* **Given passage**
-*-*-
A structured set of objections, weighed in public.

Desk editor's note, referee report, simulated authors' rebuttal, and a circularity audit. Tearing a paper down is the easy half of reading it; the pith above is the substance, this is the friction.

Referee Report

2 major / 2 minor

Summary. The paper extends entropic regularization of MDPs from the KL divergence to the broader family of f-divergences (with emphasis on α-divergences). It claims that this family inherits closed-form policy improvement steps together with tractable dual objectives for policy evaluation. Specific actor-critic correspondences are derived, including that the Pearson χ²-divergence penalty recovers least-squares value-function estimation paired with advantage-weighted maximum-likelihood policy improvement. Asymptotic analysis of the solutions for varying α and empirical results on standard RL benchmarks are also presented.

Significance. If the claimed correspondences and closed-form derivations hold without gaps, the work supplies a unified perspective on compatible actor-critic architectures via choice of the penalty-generating function f. The explicit reduction of common least-squares + advantage-weighted MLE to the χ² case and the asymptotic analysis for α-divergences constitute concrete strengths that could inform the design of new regularized RL methods.

major comments (2)
  1. [§3.2, Eq. (9)] §3.2, Eq. (9): the stationarity condition obtained from argmax_π [E_π[A] − D_f(π‖π_old)] is asserted to remain solvable in closed form for general f (including the α-family). For the Pearson χ² case f(u)=(u−1)²/2 this reduces to a linear relation between π and the advantage, but the manuscript must explicitly exhibit the algebraic solution for the α-divergence family and confirm that no additional non-convexity or measure-theoretic restrictions appear that are absent in the KL case; otherwise the inheritance claim is load-bearing for the unification.
  2. [§4.1] §4.1, the derivation linking least-squares value estimation + advantage-weighted MLE to the χ² penalty: the dual objective obtained after substituting the closed-form policy must be shown to be identical (not merely analogous) to the ordinary least-squares Bellman residual; if the equivalence holds only after post-hoc reparameterization, the claimed correspondence is weaker than stated and affects the central actor-critic unification.
-*-*-
* **Source material**
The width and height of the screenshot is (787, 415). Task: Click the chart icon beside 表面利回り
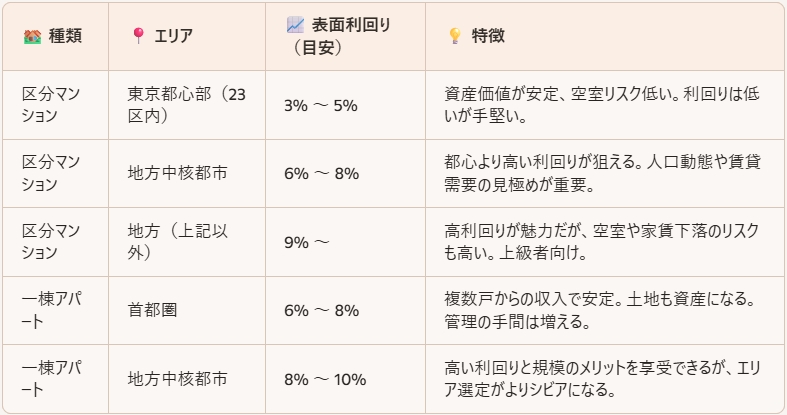point(296,25)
-*-*-
* **Requirement**
From the referee report above, output the passage starting at "major comments (2)" and ending at "for the unification.", copied exactly as it appears.

* **Response to the exercise**
major comments (2)
  1. [§3.2, Eq. (9)] §3.2, Eq. (9): the stationarity condition obtained from argmax_π [E_π[A] − D_f(π‖π_old)] is asserted to remain solvable in closed form for general f (including the α-family). For the Pearson χ² case f(u)=(u−1)²/2 this reduces to a linear relation between π and the advantage, but the manuscript must explicitly exhibit the algebraic solution for the α-divergence family and confirm that no additional non-convexity or measure-theoretic restrictions appear that are absent in the KL case; otherwise the inheritance claim is load-bearing for the unification.